Entêtement dans l’évacuation de Bibo Bourgi
Le procureur spécial, une fois de plus, est passé outre les instructions du ministre de la Justice qui lui demandait d’attendre la fin du procès de l’affaire Karim Wade avant d’enrôler une nouvelle affaire en jugement par la Crei. Me Sidiki Kaba estimait que le président Henri Grégoire Diop et ses assesseurs sont assez occupés par la première affaire, qu’ils ne trouveront pas de temps pour en appeler une nouvelle. Cette attitude de Alioune Ndao a fini par conforter tous ceux qui, à sa nomination au poste de Procureur spécial, considéraient que cela procédait d’une véritable erreur de casting.
L’homme a une réputation de donner l’impression de n’être pas toujours en possession de toutes ses facultés mentales.
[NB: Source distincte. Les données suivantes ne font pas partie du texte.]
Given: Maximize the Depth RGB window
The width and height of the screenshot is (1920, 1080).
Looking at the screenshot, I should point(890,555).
D’ailleurs, il y a quelques semaines de cela, la rumeur a couru dans certains salons dakarois que Alioune Ndao avait failli en venir aux mains avec un de ses fils adultes. Dans l’affaire de l’évacuation sanitaire en France de Bibo Bourgi, il a systématiquement ignoré les instructions de sa hiérarchie qui étaient favorables à la délivrance d’une autorisation de sortie du territoire à Bibo Bourgi pour lui permettre de recevoir des soins médicaux en France. Il a eu à exiger des instructions écrites qui lui ont été données, pour ensuite passer outre. Il faut dire que ce comportement récurrent de Alioune Ndao avait été interprété comme celui d’une personne qui se sentirait presque intouchable.
Il avait plusieurs fois brandi sa démission du temps de Mimi Touré
Plus d’une fois, le Président Macky Sall a été dissuadé de limoger Alioune Ndao, de crainte que les procédures judiciaires en cours au niveau de la Crei aient à en souffrir, surtout que le procès contre Karim Wade allait s’ouvrir. On se rappelle que du temps où Aminata Touré exerçait la charge de ministre de la Justice, Alioune Ndao avait menacé, à plusieurs reprises, de donner sa démission.
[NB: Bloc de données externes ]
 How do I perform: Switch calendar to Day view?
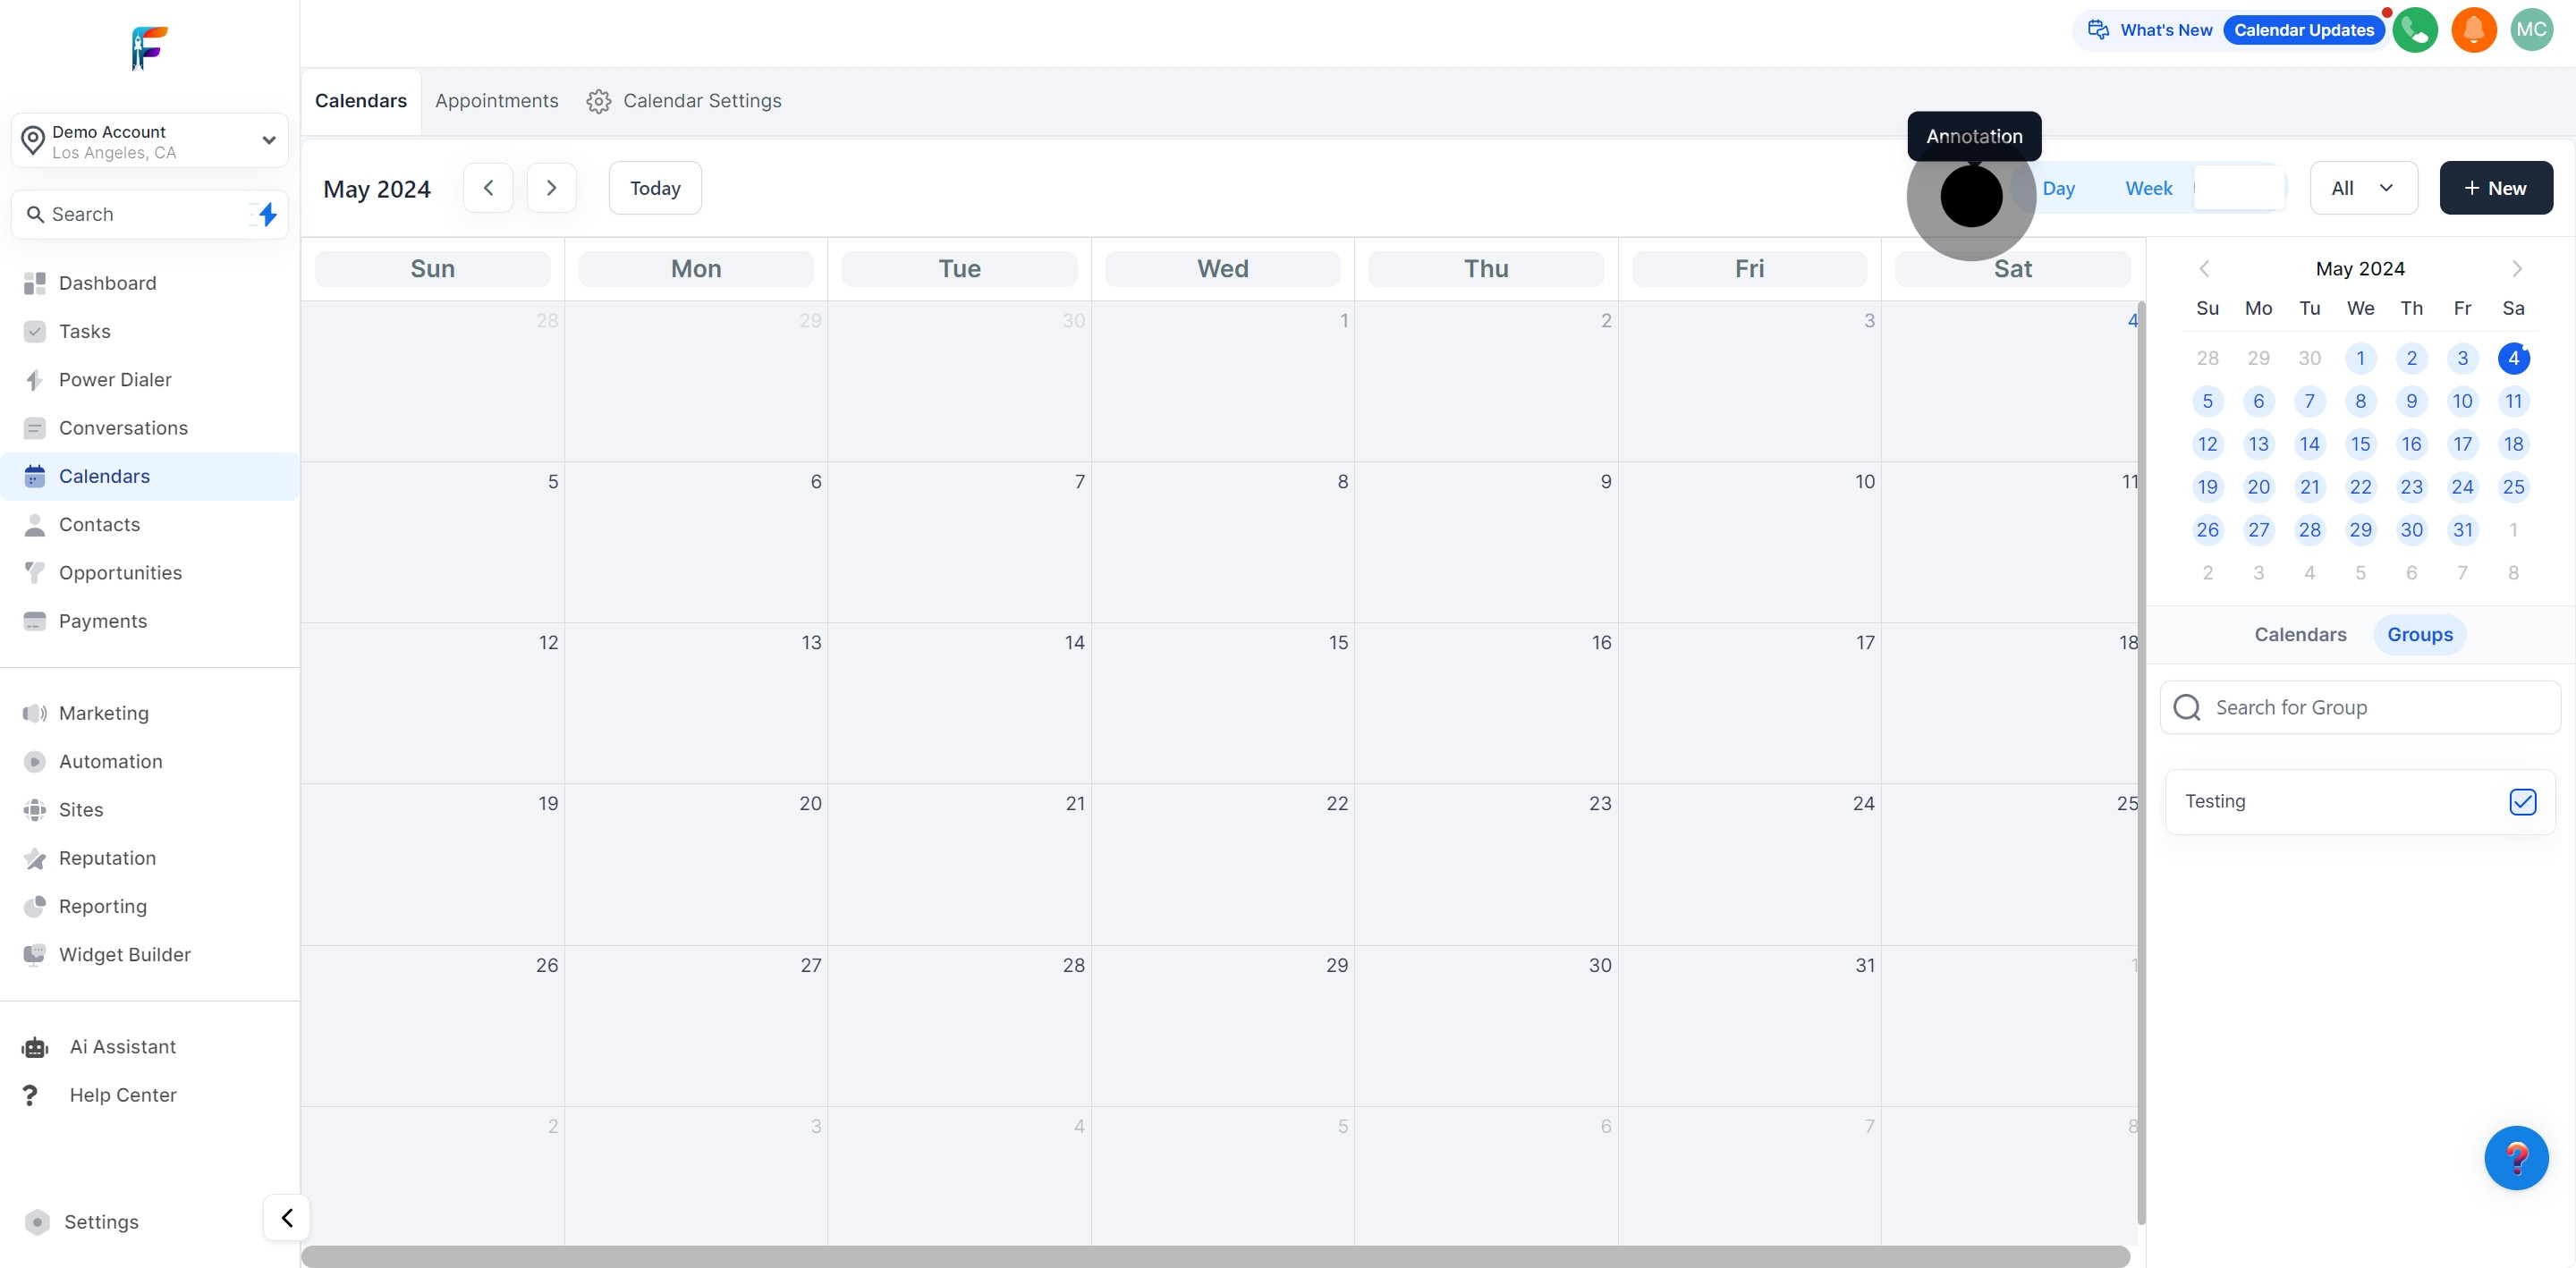tap(2058, 188)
Le chef de l’Etat a fini par refuser ce qui lui apparaissait comme un chantage et a mis fin aux fonctions de Alioune Ndao comme Procureur spécial près la Crei. Néanmoins, il ne faudrait pas s’étonner d’entendre dire dans certains milieux, que le Procureur spécial a été emporté parce qu’il aurait touché des intérêts supérieurs. Déjà, dès hier, les milieux de la Justice bruissaient du bruit qu’Alioune Ndao aurait «touché à des intouchables», ce qui justifierait son limogeage.